I think that he really could have.
And I already said, I don't know the details, but I believe Mark when he says that the Europeans were being intransigent on that.
And again, I criticize the CIA and FBI for framing Trump for treason, for preventing him from being able to work with the Russians to see if maybe they could put pressure on the Ayatollah to deal with him.
But I think that it's clear when the Ayatollah was willing in the JCPOA,
Well, first of all, to sign the additional protocol back in the W. Bush years.
For three years, he didn't enrich anything under that deal as long as he was negotiating with the E3.
And then under the JCPOA, where he's shipping out every bit of his declared nuclear material, he's clearly keeping the ability to enrich, if necessary, to weapons grade if a crisis breaks out and he feels like he has to make nukes.
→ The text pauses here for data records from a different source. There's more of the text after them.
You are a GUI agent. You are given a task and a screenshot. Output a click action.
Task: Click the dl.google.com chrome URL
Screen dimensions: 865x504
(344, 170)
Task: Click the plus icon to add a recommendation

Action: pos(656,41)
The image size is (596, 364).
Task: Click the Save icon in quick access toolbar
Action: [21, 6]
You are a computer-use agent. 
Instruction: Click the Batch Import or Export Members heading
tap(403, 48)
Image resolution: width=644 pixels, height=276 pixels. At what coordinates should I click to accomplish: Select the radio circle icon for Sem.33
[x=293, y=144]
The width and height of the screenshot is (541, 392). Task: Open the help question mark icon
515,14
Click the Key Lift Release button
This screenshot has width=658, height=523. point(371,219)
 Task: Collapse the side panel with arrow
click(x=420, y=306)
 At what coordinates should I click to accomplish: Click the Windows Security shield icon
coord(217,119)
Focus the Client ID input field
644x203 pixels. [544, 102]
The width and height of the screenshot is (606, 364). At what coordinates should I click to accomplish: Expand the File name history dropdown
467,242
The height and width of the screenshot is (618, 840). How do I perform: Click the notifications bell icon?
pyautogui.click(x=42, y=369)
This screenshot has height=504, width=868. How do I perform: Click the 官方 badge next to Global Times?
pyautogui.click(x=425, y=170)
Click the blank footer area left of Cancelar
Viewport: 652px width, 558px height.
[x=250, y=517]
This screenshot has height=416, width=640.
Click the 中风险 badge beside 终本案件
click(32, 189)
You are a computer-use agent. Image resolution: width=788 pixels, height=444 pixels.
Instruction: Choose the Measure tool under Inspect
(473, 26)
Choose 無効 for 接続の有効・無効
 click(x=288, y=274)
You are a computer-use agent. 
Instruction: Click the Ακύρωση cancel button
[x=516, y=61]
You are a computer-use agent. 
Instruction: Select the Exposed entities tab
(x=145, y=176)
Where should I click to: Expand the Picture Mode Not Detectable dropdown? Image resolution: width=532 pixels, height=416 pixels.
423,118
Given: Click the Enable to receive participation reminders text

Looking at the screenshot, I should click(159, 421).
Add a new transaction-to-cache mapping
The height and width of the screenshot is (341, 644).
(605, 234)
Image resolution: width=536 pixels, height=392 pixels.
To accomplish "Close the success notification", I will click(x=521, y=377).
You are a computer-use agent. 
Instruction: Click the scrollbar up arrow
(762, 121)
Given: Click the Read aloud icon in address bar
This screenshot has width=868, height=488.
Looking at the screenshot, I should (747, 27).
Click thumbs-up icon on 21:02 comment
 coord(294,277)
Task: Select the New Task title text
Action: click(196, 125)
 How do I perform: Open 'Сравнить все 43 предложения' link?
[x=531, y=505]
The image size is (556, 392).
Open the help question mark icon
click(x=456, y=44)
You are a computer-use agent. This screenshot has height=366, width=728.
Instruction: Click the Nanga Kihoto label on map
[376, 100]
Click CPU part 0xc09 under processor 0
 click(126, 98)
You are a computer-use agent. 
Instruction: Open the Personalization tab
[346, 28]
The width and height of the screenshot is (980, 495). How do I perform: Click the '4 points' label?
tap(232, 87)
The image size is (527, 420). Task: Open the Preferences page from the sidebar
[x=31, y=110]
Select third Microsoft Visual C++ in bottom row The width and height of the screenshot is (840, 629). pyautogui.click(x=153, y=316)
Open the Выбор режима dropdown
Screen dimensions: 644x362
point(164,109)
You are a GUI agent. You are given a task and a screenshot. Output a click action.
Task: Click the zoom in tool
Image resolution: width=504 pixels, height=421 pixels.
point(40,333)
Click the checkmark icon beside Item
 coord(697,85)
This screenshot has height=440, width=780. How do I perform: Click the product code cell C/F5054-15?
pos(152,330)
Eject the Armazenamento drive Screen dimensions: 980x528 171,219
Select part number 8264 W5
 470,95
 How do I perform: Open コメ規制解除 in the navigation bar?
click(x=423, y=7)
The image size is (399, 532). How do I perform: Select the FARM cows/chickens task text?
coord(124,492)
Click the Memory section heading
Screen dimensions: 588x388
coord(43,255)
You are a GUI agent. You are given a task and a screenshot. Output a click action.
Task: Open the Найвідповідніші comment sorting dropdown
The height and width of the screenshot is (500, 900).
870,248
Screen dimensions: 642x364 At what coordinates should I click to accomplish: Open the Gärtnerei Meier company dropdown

But he had no stockpile available.
to unrest this whole thing about 99% of the way there, he had no stockpile.
So even if you, uh, you know, count dry gassing up your truck on the way to the mine, as part of this long time scale of percentages here, they were much further from a nuke under the deal, which he agrees we shouldn't have even gotten out of.
I think we really don't know.
There's some initial battle assessments and arguments and all that about just how much was destroyed and what.
And we don't know exactly what their reaction is going to be.